_Data for processing_
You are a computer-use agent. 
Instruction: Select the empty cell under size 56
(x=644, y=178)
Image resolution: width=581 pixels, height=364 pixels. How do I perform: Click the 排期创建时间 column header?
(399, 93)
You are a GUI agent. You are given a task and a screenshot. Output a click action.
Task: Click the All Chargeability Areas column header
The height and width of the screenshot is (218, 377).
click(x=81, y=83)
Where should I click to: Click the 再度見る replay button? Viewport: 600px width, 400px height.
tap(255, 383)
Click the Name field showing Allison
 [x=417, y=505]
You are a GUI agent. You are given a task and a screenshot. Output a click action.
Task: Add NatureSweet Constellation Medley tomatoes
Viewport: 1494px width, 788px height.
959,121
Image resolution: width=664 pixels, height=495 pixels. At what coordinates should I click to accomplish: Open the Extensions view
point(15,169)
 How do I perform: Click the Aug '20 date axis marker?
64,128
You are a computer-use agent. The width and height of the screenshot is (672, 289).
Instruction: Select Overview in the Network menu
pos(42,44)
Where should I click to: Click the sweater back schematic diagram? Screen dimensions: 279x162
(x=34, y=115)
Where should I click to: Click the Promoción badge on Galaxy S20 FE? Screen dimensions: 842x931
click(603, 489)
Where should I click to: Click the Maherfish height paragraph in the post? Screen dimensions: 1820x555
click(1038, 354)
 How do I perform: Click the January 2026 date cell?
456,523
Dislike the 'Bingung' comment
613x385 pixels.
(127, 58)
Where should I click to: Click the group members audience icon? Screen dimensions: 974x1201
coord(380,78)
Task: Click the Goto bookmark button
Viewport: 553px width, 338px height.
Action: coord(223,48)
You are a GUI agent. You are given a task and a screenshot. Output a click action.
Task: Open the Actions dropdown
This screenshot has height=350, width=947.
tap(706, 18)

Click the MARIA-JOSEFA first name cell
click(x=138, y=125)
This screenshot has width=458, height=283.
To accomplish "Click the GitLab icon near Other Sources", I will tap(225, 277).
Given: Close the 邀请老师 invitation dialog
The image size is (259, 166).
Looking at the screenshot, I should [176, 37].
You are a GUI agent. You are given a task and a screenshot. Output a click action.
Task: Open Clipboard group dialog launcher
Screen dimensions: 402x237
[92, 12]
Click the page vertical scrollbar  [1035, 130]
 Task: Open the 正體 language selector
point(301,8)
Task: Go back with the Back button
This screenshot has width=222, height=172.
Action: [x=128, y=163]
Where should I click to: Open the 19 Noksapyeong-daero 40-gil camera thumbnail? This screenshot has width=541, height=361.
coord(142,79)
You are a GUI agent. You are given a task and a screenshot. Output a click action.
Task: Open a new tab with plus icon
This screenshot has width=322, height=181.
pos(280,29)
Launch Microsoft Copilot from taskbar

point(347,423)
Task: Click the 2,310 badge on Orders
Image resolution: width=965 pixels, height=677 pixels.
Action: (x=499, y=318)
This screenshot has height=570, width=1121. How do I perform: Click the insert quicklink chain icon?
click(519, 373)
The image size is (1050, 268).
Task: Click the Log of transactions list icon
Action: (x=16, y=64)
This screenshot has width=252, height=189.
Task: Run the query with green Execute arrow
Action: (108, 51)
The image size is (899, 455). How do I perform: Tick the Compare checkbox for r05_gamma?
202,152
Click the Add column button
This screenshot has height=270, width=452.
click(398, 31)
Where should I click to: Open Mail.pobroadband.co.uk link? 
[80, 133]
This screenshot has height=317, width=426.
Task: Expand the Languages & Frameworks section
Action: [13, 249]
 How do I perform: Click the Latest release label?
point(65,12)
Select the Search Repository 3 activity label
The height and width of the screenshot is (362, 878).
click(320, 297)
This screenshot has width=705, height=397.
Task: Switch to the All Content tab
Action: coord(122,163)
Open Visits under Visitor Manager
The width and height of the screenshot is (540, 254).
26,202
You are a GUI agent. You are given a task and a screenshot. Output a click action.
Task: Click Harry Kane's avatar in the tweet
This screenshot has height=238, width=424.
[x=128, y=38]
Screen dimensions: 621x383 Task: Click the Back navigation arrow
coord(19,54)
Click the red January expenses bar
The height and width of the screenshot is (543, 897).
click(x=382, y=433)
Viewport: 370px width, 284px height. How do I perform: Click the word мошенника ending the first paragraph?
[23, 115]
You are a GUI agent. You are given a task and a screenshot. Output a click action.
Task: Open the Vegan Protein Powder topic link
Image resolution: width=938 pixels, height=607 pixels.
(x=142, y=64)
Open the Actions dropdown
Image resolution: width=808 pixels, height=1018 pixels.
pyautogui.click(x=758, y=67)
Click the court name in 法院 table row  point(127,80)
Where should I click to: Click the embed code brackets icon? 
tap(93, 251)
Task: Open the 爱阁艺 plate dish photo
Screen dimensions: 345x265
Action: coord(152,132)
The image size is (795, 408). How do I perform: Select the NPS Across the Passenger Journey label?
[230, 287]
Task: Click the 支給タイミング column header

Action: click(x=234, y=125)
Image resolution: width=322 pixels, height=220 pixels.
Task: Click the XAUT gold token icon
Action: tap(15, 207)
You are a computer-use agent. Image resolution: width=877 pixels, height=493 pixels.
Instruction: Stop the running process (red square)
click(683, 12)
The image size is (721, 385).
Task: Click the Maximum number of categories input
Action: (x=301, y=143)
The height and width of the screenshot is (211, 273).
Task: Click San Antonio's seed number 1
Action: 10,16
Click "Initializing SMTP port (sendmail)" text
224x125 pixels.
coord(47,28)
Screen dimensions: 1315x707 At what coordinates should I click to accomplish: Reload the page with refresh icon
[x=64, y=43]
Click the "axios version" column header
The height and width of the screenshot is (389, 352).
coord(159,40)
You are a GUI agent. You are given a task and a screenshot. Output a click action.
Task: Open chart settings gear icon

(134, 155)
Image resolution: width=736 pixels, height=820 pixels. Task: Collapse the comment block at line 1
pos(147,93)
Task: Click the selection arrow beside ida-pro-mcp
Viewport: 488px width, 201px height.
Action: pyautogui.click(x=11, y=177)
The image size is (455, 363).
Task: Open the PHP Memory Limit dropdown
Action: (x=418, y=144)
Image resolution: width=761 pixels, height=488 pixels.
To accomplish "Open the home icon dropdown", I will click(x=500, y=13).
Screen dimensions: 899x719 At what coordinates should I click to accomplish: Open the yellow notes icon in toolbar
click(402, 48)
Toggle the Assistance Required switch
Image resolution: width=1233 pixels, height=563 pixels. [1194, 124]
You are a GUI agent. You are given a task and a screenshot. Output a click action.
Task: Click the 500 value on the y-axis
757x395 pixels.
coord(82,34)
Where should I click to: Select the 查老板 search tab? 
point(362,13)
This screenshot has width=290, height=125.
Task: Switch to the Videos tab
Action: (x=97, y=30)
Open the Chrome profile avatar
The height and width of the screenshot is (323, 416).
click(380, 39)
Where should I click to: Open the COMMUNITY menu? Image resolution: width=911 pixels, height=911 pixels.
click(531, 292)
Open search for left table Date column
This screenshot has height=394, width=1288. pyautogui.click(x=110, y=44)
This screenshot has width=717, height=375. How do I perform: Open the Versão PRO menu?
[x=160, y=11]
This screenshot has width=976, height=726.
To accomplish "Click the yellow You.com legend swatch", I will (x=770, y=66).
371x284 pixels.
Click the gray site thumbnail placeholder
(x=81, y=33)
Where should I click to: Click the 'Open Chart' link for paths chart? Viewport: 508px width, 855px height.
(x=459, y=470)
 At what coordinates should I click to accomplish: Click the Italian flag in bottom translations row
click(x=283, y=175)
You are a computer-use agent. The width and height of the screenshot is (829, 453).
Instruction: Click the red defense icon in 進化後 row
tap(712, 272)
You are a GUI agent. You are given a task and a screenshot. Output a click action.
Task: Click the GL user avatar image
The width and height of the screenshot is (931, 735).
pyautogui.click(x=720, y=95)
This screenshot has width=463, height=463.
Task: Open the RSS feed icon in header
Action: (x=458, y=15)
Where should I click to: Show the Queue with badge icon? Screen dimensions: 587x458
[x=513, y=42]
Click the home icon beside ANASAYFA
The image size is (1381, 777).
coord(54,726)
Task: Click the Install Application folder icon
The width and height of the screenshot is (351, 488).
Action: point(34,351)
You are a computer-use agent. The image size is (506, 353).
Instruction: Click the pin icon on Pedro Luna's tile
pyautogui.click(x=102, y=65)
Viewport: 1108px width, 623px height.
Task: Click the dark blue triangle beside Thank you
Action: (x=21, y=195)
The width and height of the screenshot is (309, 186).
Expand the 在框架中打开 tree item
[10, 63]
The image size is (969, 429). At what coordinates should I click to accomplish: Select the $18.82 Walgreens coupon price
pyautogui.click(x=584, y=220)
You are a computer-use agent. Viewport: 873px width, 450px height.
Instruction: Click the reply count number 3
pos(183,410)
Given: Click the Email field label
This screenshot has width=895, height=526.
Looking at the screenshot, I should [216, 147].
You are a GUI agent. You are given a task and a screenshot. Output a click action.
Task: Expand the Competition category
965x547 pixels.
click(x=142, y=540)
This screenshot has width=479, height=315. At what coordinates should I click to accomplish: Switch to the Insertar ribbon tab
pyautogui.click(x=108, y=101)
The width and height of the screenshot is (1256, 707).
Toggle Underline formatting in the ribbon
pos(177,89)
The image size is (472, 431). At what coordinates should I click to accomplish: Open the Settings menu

_What to do_
Once every line of the listing that contains "computer" has been counted, give the total and nothing else.

_Output_
6